The lack of goodwill from Brussels does not augur well for progress over food exports from Great Britain into the EU. This remains a one way issue, with trade effectively normal from the EU into the UK.
World food prices rose for a tenth consecutive month in March, hitting their highest level since June 2014. This is reflected in the United Nations Food and Agriculture Organisation (FAO) global food price index.
The index was 118.5 against 116 in February. This confirms that key global markets, particularly in Asia, are in a strong post-Covid recovery phase.
The FAO also said in the report that Cereal prices dipped in March by 1.7 per cent after eight months of gains – but they remain almost 30% ahead of the same month last year.
Meanwhile, the EU is considering a new plan to break the stalemate in finalising its trade deal with the Mercosur countries of South America.
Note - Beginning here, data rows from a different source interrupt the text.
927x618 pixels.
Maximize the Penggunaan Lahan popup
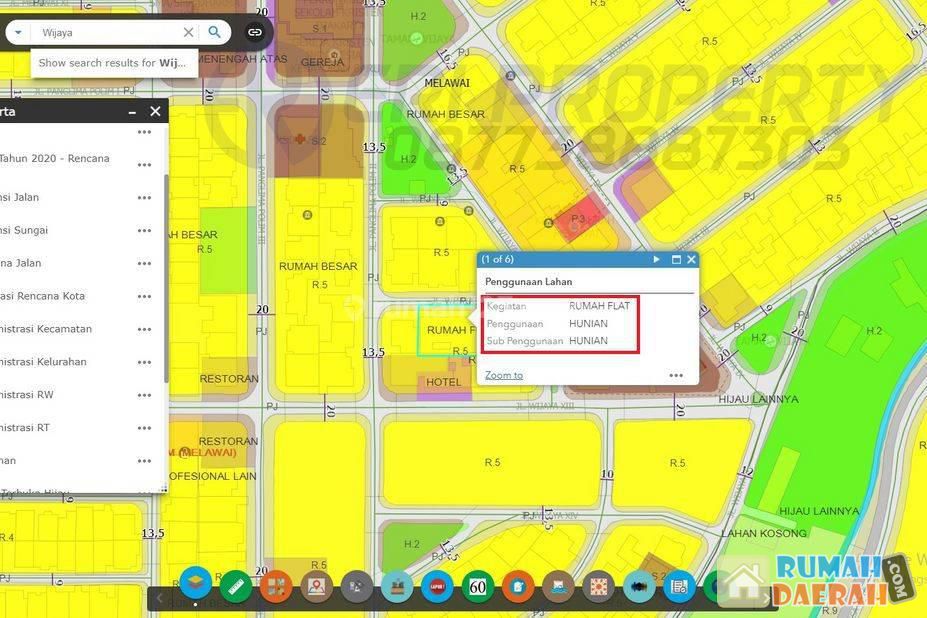coord(675,259)
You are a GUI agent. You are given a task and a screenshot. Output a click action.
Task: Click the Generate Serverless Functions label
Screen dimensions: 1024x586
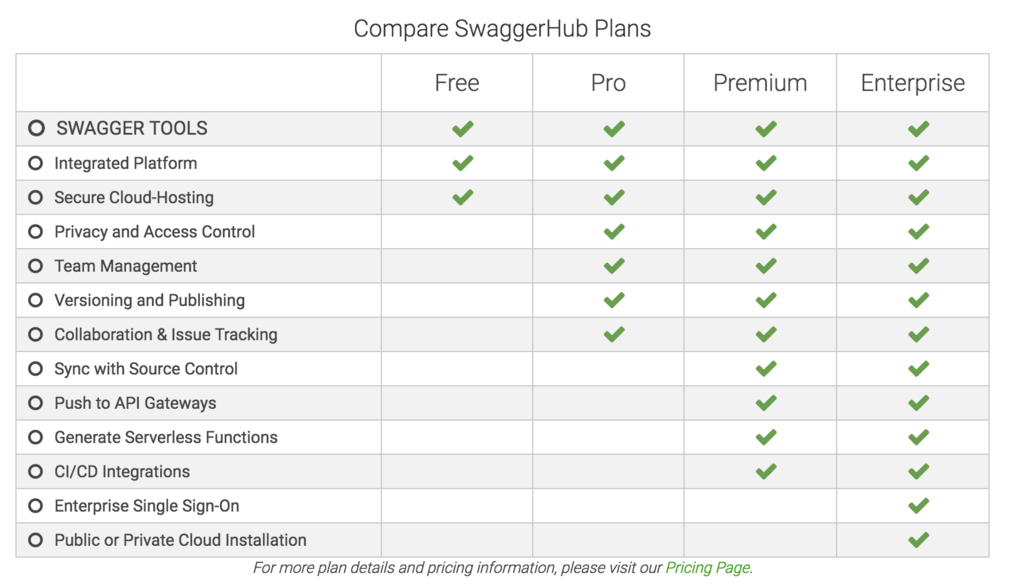tap(166, 437)
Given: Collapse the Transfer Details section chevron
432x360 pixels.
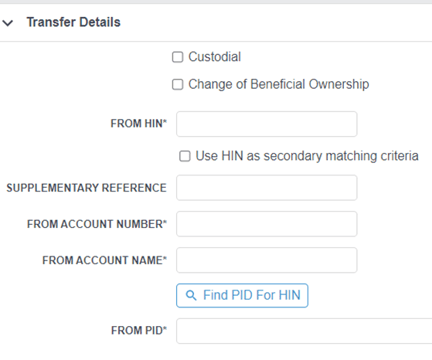Looking at the screenshot, I should 8,23.
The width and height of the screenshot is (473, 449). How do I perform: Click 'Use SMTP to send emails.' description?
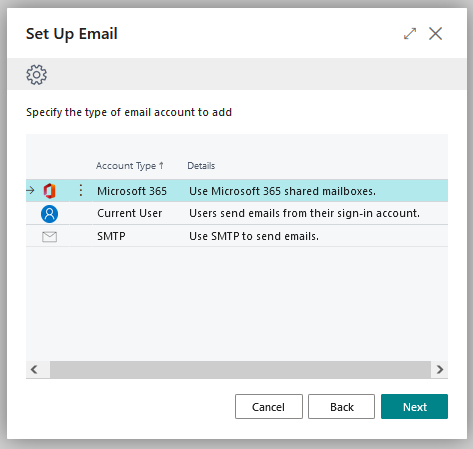(254, 236)
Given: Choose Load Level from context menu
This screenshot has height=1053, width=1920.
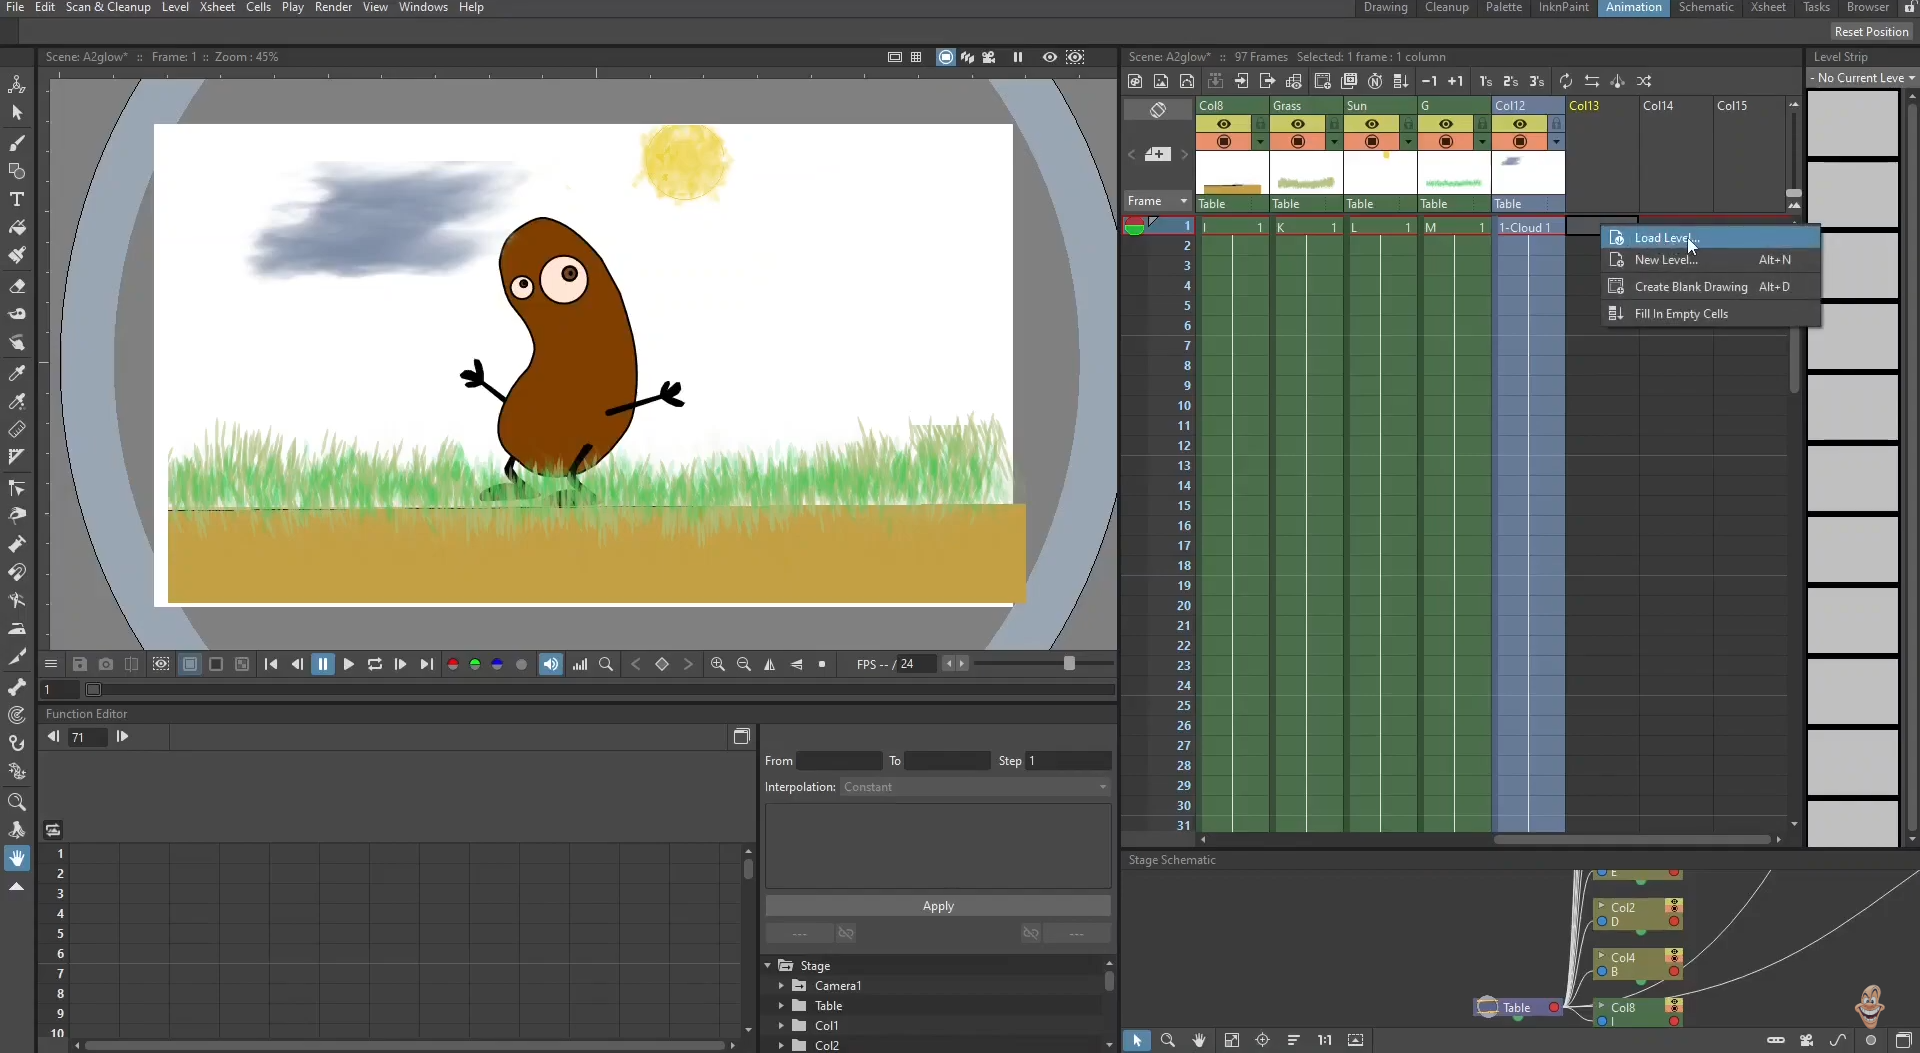Looking at the screenshot, I should [x=1666, y=238].
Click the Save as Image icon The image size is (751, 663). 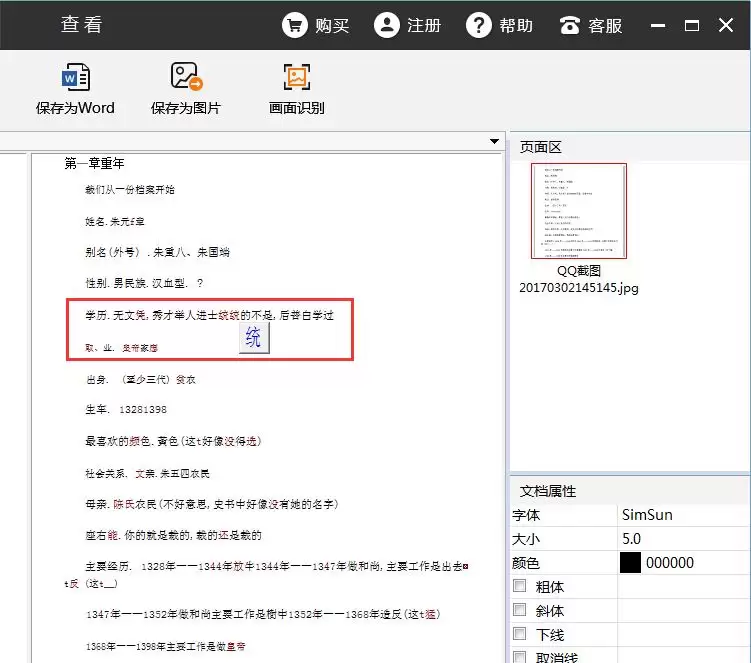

This group includes Brazil, and environmental problems there – including allegations of rainforests being cleared for agriculture – resulted in a number of EU member states blocking approval.
Tropical rainforest deforestation to clear land for plantations in Brazil.
This has been a boost for farmers, because it delayed imports of Brazilian beef at reduced or zero tariffs.
Now binding environmental targets have been suggested, which Brazil and others would have to meet for the Mercosur deal to remain in place, which could see it agreed in Europe by the end of the year.
The UK is keen to secure a trade deal with Brazil, but that will also face environmental criticism.
This could see the UK copy the EU approach, although Brazil may be less willing to compromise because its economic focus is on a deal with the EU.